When do you start additional Elasticsearch nodes, for maximum indexing performance? Should I have many nodes each running with 1 index 1 replica, or fewer nodes with tons of indexes? Is there something I'm missing with my configuration in order to have single nodes doing more work?
Also: Is there any metric for knowing when an HTTP-only node is overloaded? Right now I have one node devoted to HTTP only, but aside from CPU usage, I can't tell if it's doing OK or not. When is it time to start additional HTTP nodes and split up your indexing software to point to the various nodes?
Let's clarify the terminology a little first:
Node: an Elasticsearch instance running (a java process). Usually every node runs on its own machine.
Cluster: one or more nodes with the same cluster name.
Index: more or less like a database.
Type: more or less like a database table.

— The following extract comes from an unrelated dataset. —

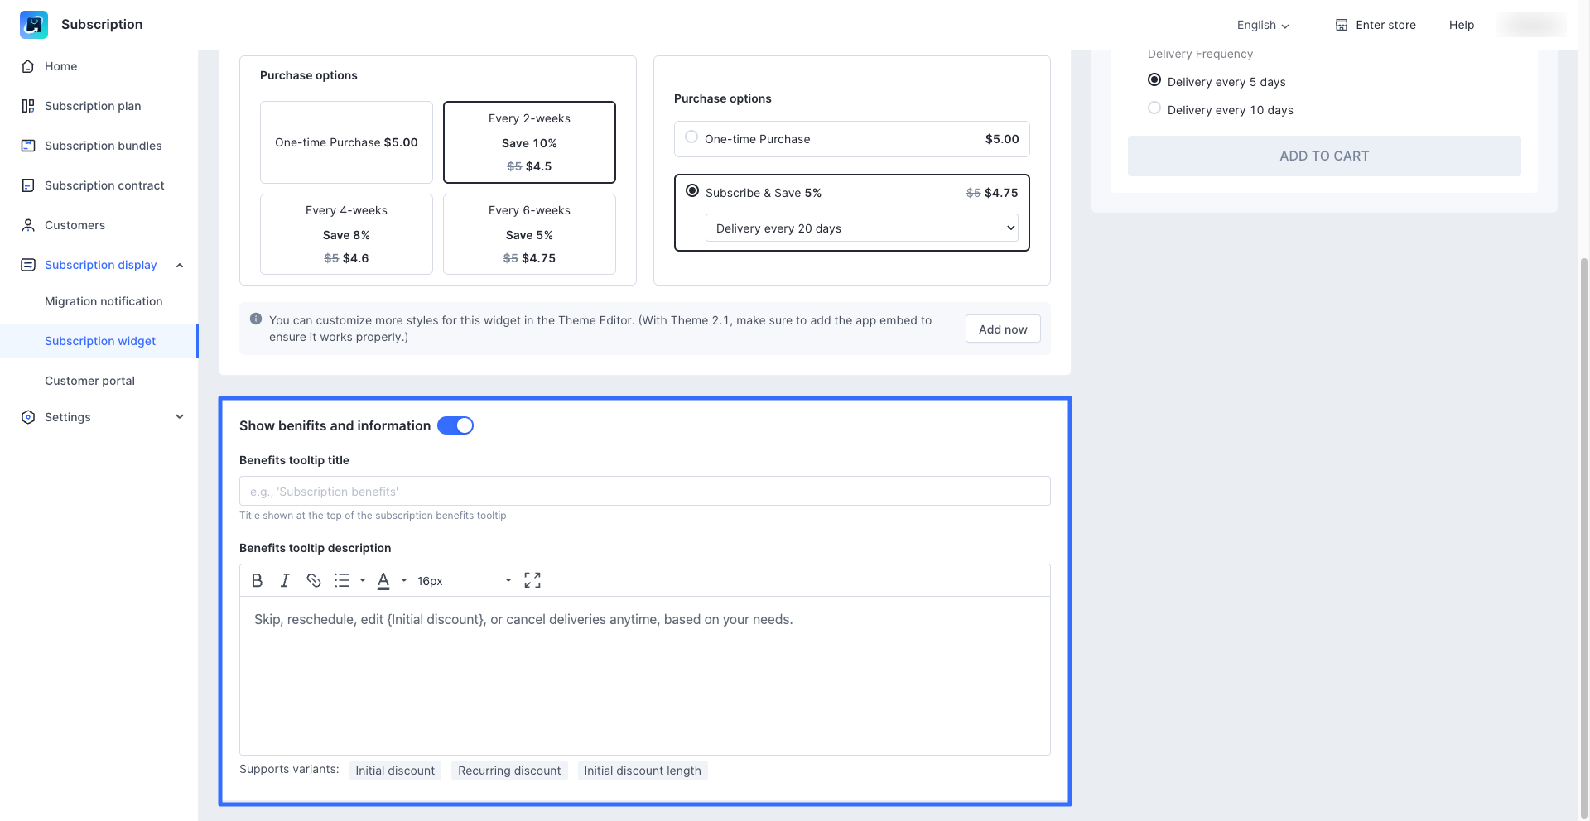The image size is (1590, 821).
Task: Insert a link in description editor
Action: 313,581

Shard: effectively a lucene index. Every index is composed of one or more shards. A shard can be a primary shard (or simply shard) or a replica.
When you create an index you can specify the number of shards and number of replicas per shard. The default is 5 primary shards and 1 replica per shard. The shards are automatically evenly distributed over the cluster. A replica shard will never be allocated on the same machine where the related primary shard is.

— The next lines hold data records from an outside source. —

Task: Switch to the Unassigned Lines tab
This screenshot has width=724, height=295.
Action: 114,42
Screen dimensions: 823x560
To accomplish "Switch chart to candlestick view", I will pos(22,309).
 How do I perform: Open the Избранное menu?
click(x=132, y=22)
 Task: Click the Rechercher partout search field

What you see in the cluster status is weird, I'd suggest to check your index settings using the using the get settings API. Looks like you configured only one shard, but anyway you should see more shards if you have more than one index. If you need more help you can post the output that you get from elasticsearch.
How many shards and replicas you use really depends on your data, the way you access them and the number of available nodes/servers. It's best practice to overallocate shards a little in order to redistribute them in case you add more nodes to your cluster, since you can't (for now) change the number of shards once you created the index. Otherwise you can always change the number of shards if you are willing to do a complete reindex of your data.
Every additional shard comes with a cost since each shard is effectively a Lucene instance. The maximum number of shards that you can have per machine really depends on the hardware available and your data as well. Good to know that having 100 indexes with each one shard or one index with 100 shards is really the same since you'd have 100 lucene instances in both cases.
Of course at query time if you want to query a single elasticsearch index composed of 100 shards elasticsearch would need to query them all in order to get proper results (unless you used a specific routing for your documents to then query only a specific shard). This would have a performance cost.
You can easily check the state of your cluster and nodes using the Cluster Nodes Info API through which you can check a lot of useful information, all you need in order to know whether your nodes are running smoothly or not. Even easier, there are a couple of plugins to check those information through a nice user interface (which internally uses the elasticsearch APIs anyway): paramedic and bigdesk.